I’d never flown on a 767 before, and I still can’t decide, two days later, what I thought of the experience. What I do know is that getting a seat in at least Economy Plus is crucial for an international flight with a pet: I walked past the Economy seats on my trip to the bathroom, and the pitch was something terrible. I don’t think I could have managed to reach down to Chloe in the space available.
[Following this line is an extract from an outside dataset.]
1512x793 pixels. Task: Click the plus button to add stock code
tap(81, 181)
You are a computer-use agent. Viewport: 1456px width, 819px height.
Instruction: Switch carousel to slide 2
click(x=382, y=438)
Happily, I was in Seat 19A, in the first Economy Plus row that works for pets (Row 17 has a bulkhead in front of it, and the spaces under the Row 18 seats are entirely occupied by gigantic boxes). The configuration (here’s a SeatGuru map so you can follow along) in the back end of the plane was 2-3-2 (and please note that we were in a two-class 767-300 — there was no separate First Class). The pairs of seats have a shared under-seat space that’s 33” wide. As you can see in this picture, I oriented Chloe’s carrier left-to-right in the space for take-off and landing:
That’s because I had to: The under-seat space in Economy and Economy Plus is essentially wedge-shaped, and complicated, on both sides of the plane, by an electronics box. At the deepest point under the seat (just behind the heels of the person in front of you), the available space is 7.5” tall. At the front of the space (that is, in the plane continuous with your stowed tray table), the available space is 13” tall. That slope is consistent across the shared under-seat spaces of the pairs of seats, except that it’s interrupted in the middle by an electronics box (occupying, more precisely, the area 14”-17″ from the wall of the plane, and 0”-6” from the heels of the people in front of you).
The large SturdiBag worked well because its top, rounded like a Quonset hut, tucked nicely into the wedge-shaped space. Our large Kobi carrier would also have worked well, but a carrier with square shoulders (like our Sleepypod Air, or our Delta Deluxe Sherpa carrier) would have stuck our more into the foot area — though, looking at my picture, I think not so much that a flight attendant would have objected.
That same wedge-shaped under-seat space was consistent across the center three seats too, but those seats did not seem to have any electronics boxes under them. The plane was filling up, so I didn’t have the chance to get precise measurements, but as you’ll see in this photo, all three spaces are very wide. Chloe’s large SturdiBag would have fit comfortably (again, oriented left-to-right) in any of them.
I’m adding this to Dog Jaunt’s ongoing series of posts recording airplane under-seat measurements, and I’m tagging it so it appears in Dog Jaunt’s ever-growing collection of pictures of carriers deployed under plane seats.